Cap sur la médecine nutritionnelle préventive
« Nous devons encourager nos patients à modifier leur comportement alimentaire, à réduire le risque de fracture ostéoporotique» dit le professeur René Rizzoli, de la Faculté de Médecine de Genève, Médecin chef du Département de réhabilitation et gériatrie et du Service des maladies osseuses et de la mobilité. « Les études de bilans financiers montrent que la médecine nutritionnelle génère des économies substantielles en santé. De petites initiatives alimentaires à faible coût permettent des économies importantes liées à la prévention des fractures ».
Le risque des « pseudo-intolérances »
Les liens entre ces apports alimentaires ciblés et la bonne santé de nos os ne cessent d’être démontrés par les études scientifiques. Pourquoi dès lors cette baisse d’intérêt pour les produits laitiers et leurs dérivés?
« On les a accusés à tort, ces dernières années, d’une série de maux », explique le Pr Jean-Michel Lecerf, médecin nutritionniste de l’Institut Pasteur de Lille (France).
La première critique faite aux produits laitiers concerne l’intolérance au lactose. « Or, constate le Dr Lecerf, l’intolérance totale se rencontre surtout dans certaines régions d’Asie ou d’Afrique, mais jamais avant l’âge de deux ans ».
D’un point de vue évolutionniste, l’intolérance humaine au lactose après le sevrage était la norme voici 6000 à 10.000 ans. Au fil des générations, diverses mutations génétiques ont permis à certaines populations de la planète, dont celles de l’Europe du Nord, de tolérer ce glucide présent en quantité dans le lait.

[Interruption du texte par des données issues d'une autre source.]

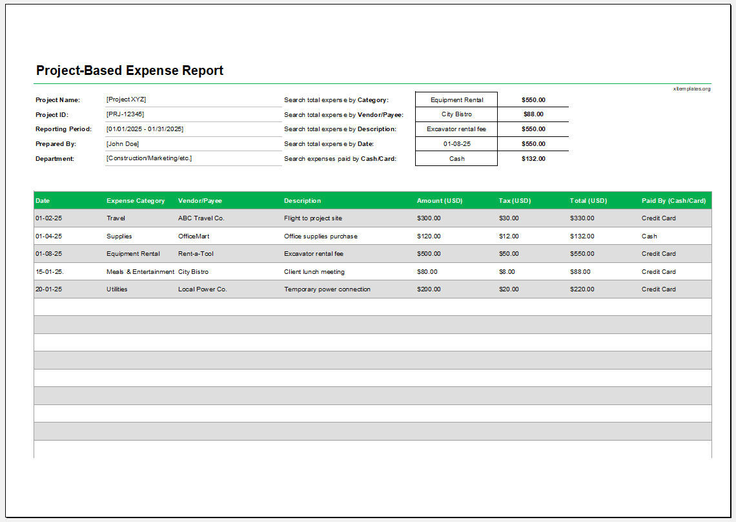Click the City Bistro vendor search cell
Viewport: 736px width, 522px height.
point(456,114)
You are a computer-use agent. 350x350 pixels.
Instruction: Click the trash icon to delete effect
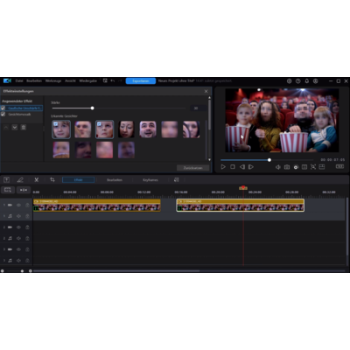point(24,128)
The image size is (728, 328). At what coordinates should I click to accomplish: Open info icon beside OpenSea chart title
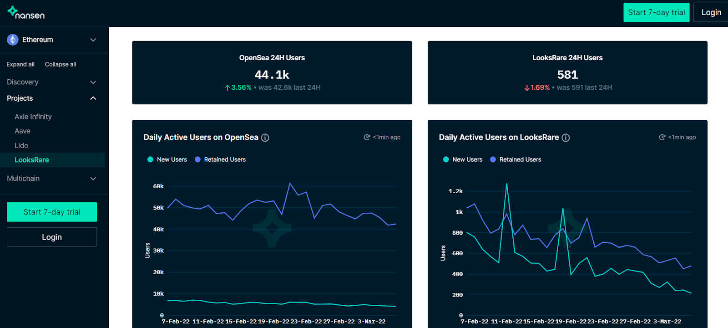(x=265, y=138)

« En Belgique, seuls 20% de la population est partiellement intolérante au lactose », note le scientifique français. Toutefois, cela ne concerne quasiment pas le fromage ni le yaourt.
« Dans ces produits élaborés, la fermentation permet d’éliminer une bonne partie du lactose », confirme le Dr Andrew Prentice, de la London School of Hygiene & Tropical Medicine (Royaume-Uni).

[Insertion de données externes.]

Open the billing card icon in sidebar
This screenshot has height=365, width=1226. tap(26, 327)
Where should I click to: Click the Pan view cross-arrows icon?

Fausses croyances populaires
D’autres effets négatifs imputés aux produits laitiers sont purement et simplement balayés par les études scientifiques. « Le lait et ses dérivés ne sont en rien impliqués dans la formation de calculs (lithiases) », note le Dr Lecerf, « ni dans le développement de l’acné, de la sclérose en plaques, de l’arthrose ou de l’arthrite. Par contre, on s’interroge toujours sur leur rôle en ce qui concerne le cancer de la prostate. Il y a peut-être un effet négatif en cas d’ingestion de très grandes doses de calcium », concède-t-il.
Manger et bouger
« Actuellement, nous ne pouvons optimaliser nos déterminants génétiques » souligne le gynécologue Serge Rozenberg (ULB-VUB), co-président du symposium.
« Notre santé osseuse se construit et se préserve tout au long de la vie », indiquait-il en guise de conclusion. « Et cela commence avant la naissance. La qualité de l’alimentation de la future mère a en effet un impact certain sur les os de son enfant ».
« Nous avons la possibilité d’agir à 20 % sur la qualité de notre système osseux en adoptant une bonne hygiène de vie, sans tabac ni alcool, en limitant la consommation de sel et en adoptant une alimentation équilibrée avec produits laitiers. Le tout, bien sûr, complété par une bonne dose d’activité physique. Pourquoi s’en priver » ?
Les actes de ce symposium sont accessibles sur le site de l’Institut Danone.